Large-scale experiments and machine learning can bring new insights into the theories of how people make decisions between "risky choices," according to a report published in the June 11 issue of Science.
Risky choices are decisions between two unequal “gambles” that involve uncertain outcomes, and are one of the most well-studied paradigms in psychology. A real-world example of a risky choice problem could be deciding whether or not to purchase car or home insurance. If insurance is purchased, we are covered with certainty. However, it may never truly be needed. If the insurance is not purchased, there is some probability that money will be lost.
A better understanding of how people make these decisions could help consumers make better decision strategies and inform policymakers of suboptimal choices people make that result in negative outcomes.
Understanding and predicting how people make decisions has been a longstanding goal in many fields, particularly in the behavioral sciences like psychology and economics, which has led to a proliferation of competing theories and decision-making models. However, despite being an active research topic for many decades, ideas are often difficult to distinguish from one another and few provide discrete or novel insights into human behavior.
"Decision-making is important because it ultimately determines certain life and societal outcomes and underlies a fair amount of economic behavior," said lead author Joshua Peterson, a researcher at Princeton University.
According to Peterson, the reason that there are so many competing theories is because human decision behavior is complex, and each theory often explains only a few phenomena from an ever-growing list. Due to this diversity, there remains little consensus on the best decision theory or model and little gain in their overall predictive power.
"The reason for this is not a lack of ingenuity," said Peterson, "but there is nonetheless only so much time a theorist can devote and the lack of new tools like those emerging in other sciences makes it hard to accelerate theory development beyond the pace of past decades."
Evaluating "Risky Choice" Problems
Technological advancements like machine learning have had a big impact on many of the physical sciences — less so on certain behavioral sciences. While efforts to discover and evaluate new models of human judgments have been enhanced using modern data-driven techniques, they are often hindered by small datasets, limiting their ability to fully explain behavior.
To address this, Peterson and the research team assembled a large dataset of human decisions to nearly 10,000 "risky choice" problems — the product of the largest experiment on risky choice to date — and applied it to machine learning to discover new and evaluate competing decision-making theories.
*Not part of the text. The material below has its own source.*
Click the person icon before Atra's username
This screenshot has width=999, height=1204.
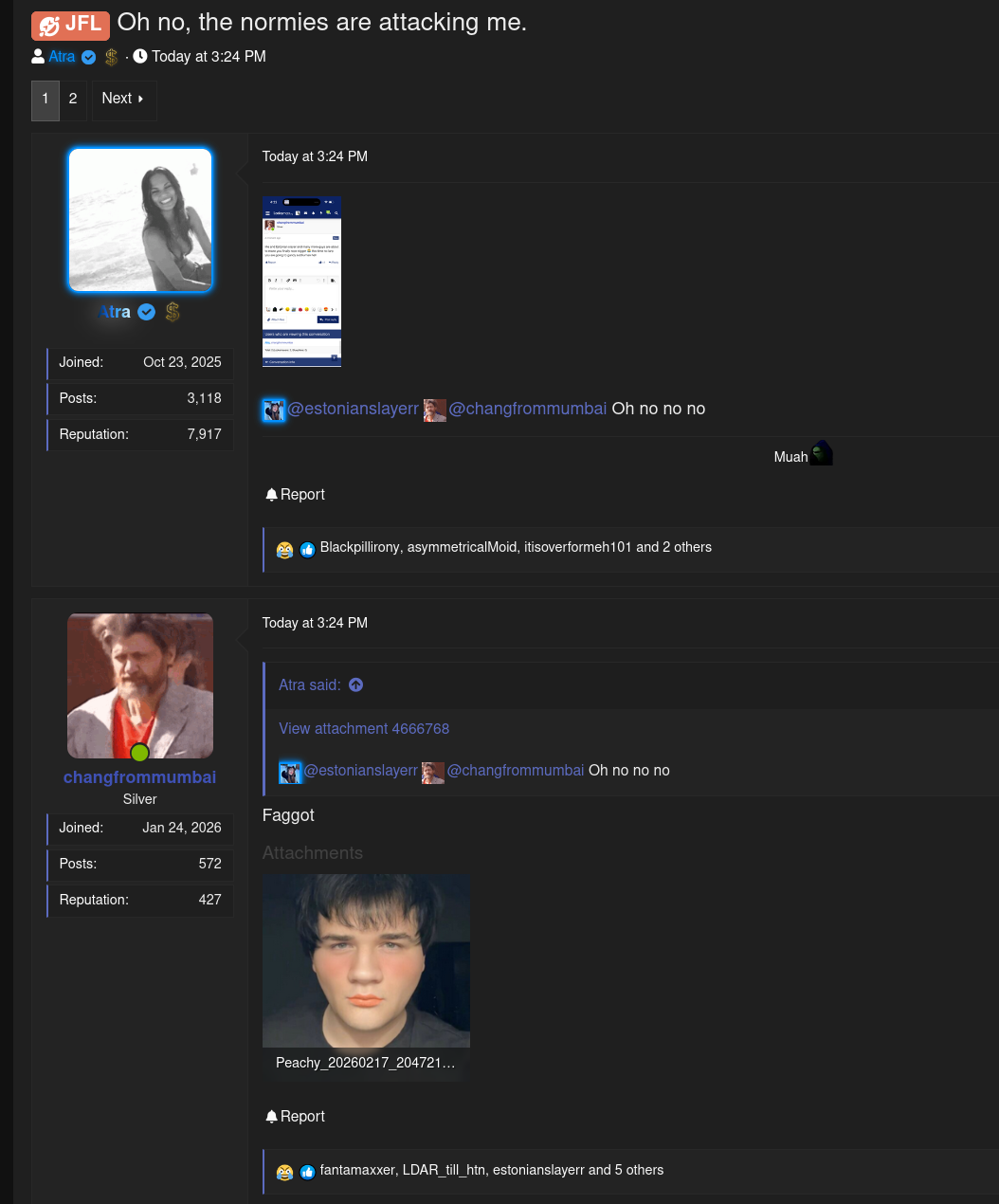tap(37, 56)
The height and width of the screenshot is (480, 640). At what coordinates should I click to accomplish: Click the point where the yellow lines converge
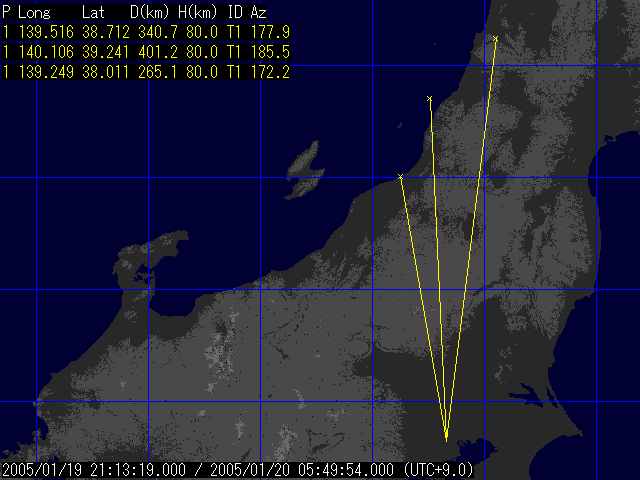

Risky choice — one of the most basic and extensively studied problems in classical decision theory — evaluates how a person decides between two unequal gambles or lotteries: choosing a 20% chance to receive $100 or an 80% chance for $50, for example.
"The risk term reflects that there is uncertainty in the outcome," said Daniel Reichman, Worcester Polytechnic Institute researcher and co-author of the study. "When we choose a lottery, we do not know for sure the monetary outcome we will receive.
Although Reichman noted that risky choices are but a single abstraction of the enormous complexity underlying the decisions people routinely make in their day-to-day lives, risky choices between real-world gambles are abundant.
While previous studies have focused on just a handful of choice problems at a time, Peterson, Reichman and the researchers leveraged Amazon's Mechanical Turk crowdsourcing service to generate answers to roughly 10,000 unique problems.
The researchers found that deep neural networks powered by this dataset could mimic human decisions to a surprising degree of accuracy — substantially outperforming existing, human-generated risky choice models. In learning to mimic human decisions, the networks revealed many of the psychological properties underlying established behavioral theories, allowing them to be evaluated and refined.
"The best theory we discovered highlights something some psychologists have previously suspected about human decision-making: the way we assign value to choose options is deeply sensitive to the context of competing options, even if the objective value doesn't change," said Peterson.
According to Peterson, the approach highlights the level of complexity and the amount of data required for a non-aided, human-understandable theory to start making predictions with the same accuracy as machine learning algorithms.
"Scientists are trained to generate the simplest possible candidate theories, and there's a very good reason for this," said Peterson. "But it's important to realize that it can also serve as a limitation of unaided theory development."
This sort of method could potentially save years — even decades — of time in discovering and refining decision-making theories, said Peterson.
"I think our study provides a really exciting new example of one way that behavioral science will be accelerated in the future."